Robert Hunningher also sees his staff as leading members of this family. He feels his staff are the people who make the idea of the community café a reality, so his focus now is on giving them the tools they need to take their conversations to the customers and to Robert.

“Looking ahead we’ll focus on further empowerment,” Robert says. “Our staff are customer-facing and they know the regulars and ultimately know what they need.

“We want to encourage them to feel armed and confident enough to put forward ideas and initiatives with us taking them on and giving them a go. An example is our chef Oscar and his idea to launch our Tapas Kitchen, which is set to launch in mid-August. He had the idea to bring a taste of Spain to Hoxton and to serve across lunch and dinner. It’s the first time we have explored actual dishes being available from the café and we are excited for future ideas to be shared from other team members.”
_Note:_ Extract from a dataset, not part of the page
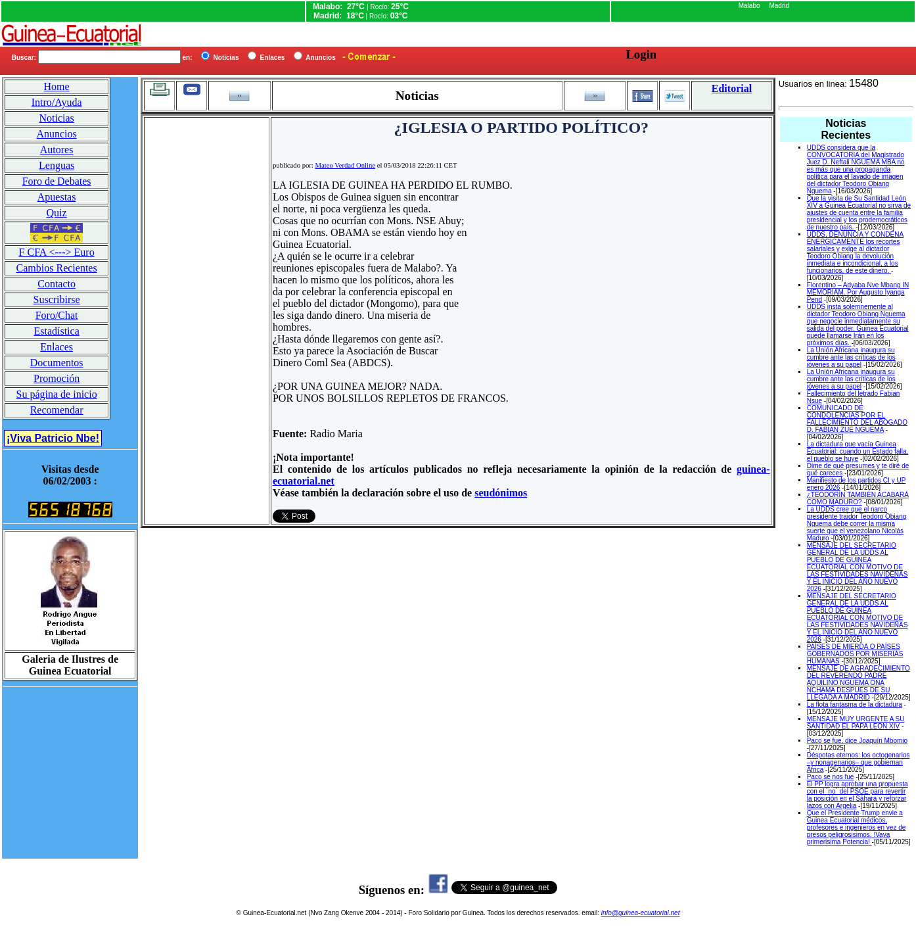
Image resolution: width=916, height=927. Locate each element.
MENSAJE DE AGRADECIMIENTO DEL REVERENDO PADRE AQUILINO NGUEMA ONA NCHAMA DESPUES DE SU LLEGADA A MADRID (858, 683)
A community for the future
The future is a sunny place for independent cafés. As the pandemic has shifted our focus more onto buying local and staying local, we value this now more than ever. But with a cost-of-living crisis following a pandemic, indies are also very aware of how things can change quickly and this has made some wary of making big plans. For Meggy Yip, it’s a balancing act, but the community is the safety net.
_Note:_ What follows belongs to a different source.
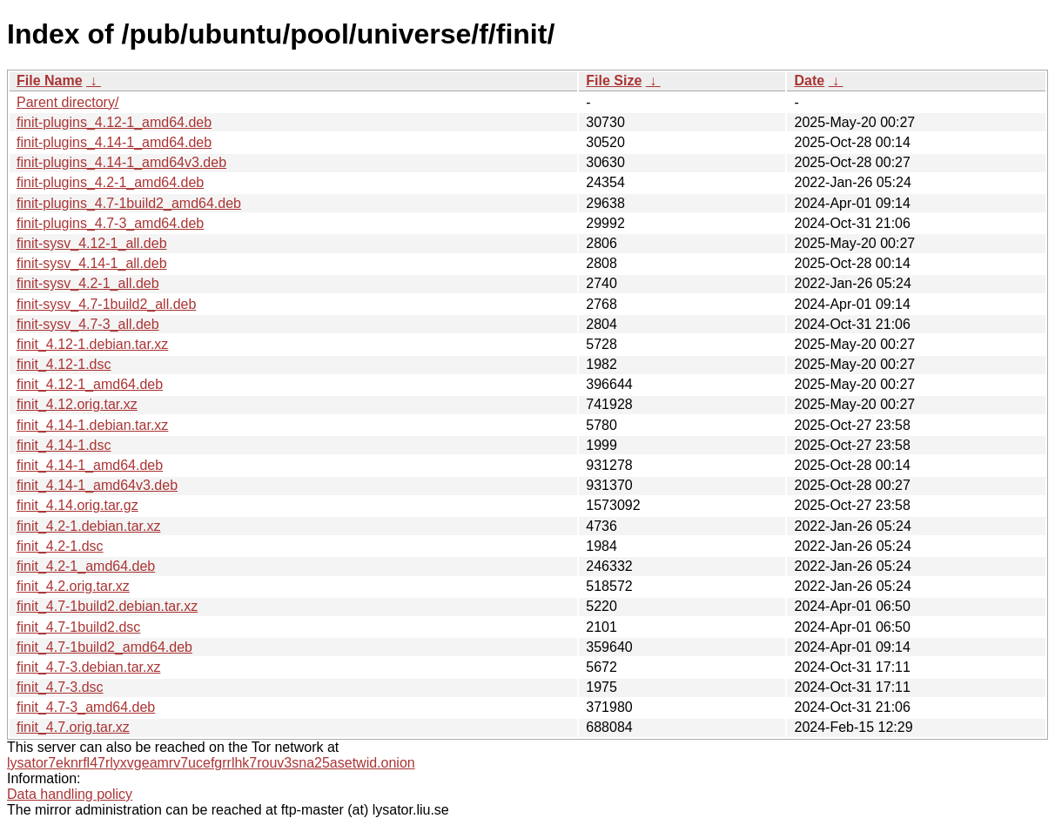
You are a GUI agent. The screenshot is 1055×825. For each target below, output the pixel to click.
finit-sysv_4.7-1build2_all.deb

“We can’t plan too far ahead, but over the next two years we will be focusing on collaborating more with local suppliers, local artists and local businesses. It doesn’t need to be foodies, but food connects people. It’s important we open our door to welcome various engagements in supporting others. It’s like a circle, it will go around. We’ll get to know people and people get to know us.”

For Meggy, being indie goes beyond her own particular business and extends to all indie businesses in her community.

“Most importantly, it’s about being able to support each other in this community. We are a member of Indie Cambridge which promotes local independent small businesses. We meet monthly to connect with others and get to know lots of lovely people. We know who to call when our glass was broken. We send our catering customers to fellow café while we are on holidays. Our window is currently decorated by local small plants owners.”

Just like any family, indie cafés and their communities keep growing. What indie cafés might lack in financial investment, they gain massively in innovation and a desire to work with their local community. And as conversations continue to change, that’s priceless.